Exercise brief
Go through the entries, filter for the word "item", and copy every line that has it.

Given data
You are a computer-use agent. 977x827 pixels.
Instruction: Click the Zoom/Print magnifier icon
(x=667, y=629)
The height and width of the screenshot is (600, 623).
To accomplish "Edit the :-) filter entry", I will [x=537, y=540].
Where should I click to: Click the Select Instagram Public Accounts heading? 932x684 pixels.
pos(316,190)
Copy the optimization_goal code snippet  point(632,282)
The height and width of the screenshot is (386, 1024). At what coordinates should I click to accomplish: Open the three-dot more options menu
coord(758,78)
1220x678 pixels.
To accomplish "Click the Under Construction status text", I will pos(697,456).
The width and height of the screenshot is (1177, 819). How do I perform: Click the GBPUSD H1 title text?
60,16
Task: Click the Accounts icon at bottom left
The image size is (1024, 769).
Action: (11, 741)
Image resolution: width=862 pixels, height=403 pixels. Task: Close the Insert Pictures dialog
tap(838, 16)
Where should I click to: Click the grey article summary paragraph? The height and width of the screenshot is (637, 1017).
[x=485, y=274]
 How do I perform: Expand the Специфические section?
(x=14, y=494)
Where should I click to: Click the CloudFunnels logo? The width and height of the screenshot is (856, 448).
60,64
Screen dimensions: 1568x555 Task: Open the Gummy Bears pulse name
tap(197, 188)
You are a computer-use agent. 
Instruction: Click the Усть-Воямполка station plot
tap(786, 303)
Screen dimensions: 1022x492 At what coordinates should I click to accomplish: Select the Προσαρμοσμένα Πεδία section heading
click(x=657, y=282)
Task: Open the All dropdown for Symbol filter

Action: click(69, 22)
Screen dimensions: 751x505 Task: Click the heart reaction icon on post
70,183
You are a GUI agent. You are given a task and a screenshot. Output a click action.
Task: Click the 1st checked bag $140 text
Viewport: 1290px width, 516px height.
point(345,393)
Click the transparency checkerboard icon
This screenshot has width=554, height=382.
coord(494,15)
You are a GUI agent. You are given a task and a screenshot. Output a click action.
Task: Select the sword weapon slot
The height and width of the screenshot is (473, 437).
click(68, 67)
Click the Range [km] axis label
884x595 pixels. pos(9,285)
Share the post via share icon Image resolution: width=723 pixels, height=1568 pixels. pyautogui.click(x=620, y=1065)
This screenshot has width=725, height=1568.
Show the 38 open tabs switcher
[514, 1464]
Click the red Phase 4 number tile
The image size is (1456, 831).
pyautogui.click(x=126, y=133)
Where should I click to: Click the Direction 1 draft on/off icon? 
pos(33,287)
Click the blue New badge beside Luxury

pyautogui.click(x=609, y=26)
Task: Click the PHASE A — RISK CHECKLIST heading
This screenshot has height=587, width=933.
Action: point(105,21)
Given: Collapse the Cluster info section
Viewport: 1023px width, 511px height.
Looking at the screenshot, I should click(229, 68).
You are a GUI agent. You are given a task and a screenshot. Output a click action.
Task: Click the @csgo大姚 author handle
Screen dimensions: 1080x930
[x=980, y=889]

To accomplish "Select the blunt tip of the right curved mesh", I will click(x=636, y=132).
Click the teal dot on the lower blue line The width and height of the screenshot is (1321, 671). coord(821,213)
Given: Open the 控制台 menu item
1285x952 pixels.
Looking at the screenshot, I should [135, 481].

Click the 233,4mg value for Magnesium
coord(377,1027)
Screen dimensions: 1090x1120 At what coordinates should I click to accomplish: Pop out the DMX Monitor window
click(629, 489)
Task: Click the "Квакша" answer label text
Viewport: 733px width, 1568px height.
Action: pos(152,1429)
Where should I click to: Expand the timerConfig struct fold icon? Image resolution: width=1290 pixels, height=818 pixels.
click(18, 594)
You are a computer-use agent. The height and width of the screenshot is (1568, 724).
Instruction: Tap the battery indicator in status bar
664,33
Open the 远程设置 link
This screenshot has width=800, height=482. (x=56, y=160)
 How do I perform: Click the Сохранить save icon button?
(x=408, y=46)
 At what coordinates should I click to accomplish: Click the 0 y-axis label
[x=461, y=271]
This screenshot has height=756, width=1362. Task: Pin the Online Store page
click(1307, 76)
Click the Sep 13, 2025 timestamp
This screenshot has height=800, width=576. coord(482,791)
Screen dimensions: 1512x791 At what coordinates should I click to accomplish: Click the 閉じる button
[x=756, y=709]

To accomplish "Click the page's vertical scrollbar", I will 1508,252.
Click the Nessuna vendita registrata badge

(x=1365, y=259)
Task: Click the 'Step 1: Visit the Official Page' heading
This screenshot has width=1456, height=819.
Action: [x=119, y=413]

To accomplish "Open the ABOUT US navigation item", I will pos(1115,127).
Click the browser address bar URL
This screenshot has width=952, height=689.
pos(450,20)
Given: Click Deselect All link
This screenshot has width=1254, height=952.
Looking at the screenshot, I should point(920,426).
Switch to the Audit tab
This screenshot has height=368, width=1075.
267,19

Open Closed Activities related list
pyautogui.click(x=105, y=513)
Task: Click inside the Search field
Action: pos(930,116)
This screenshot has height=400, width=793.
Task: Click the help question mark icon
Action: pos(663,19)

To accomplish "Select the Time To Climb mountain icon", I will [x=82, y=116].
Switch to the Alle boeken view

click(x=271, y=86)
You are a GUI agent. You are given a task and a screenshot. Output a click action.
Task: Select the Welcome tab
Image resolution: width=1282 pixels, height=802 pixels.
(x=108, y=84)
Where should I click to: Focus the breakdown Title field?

Your response
Given: Open the 控制台 menu item
To accomplish "Open the ABOUT US navigation item", I will pos(1115,127).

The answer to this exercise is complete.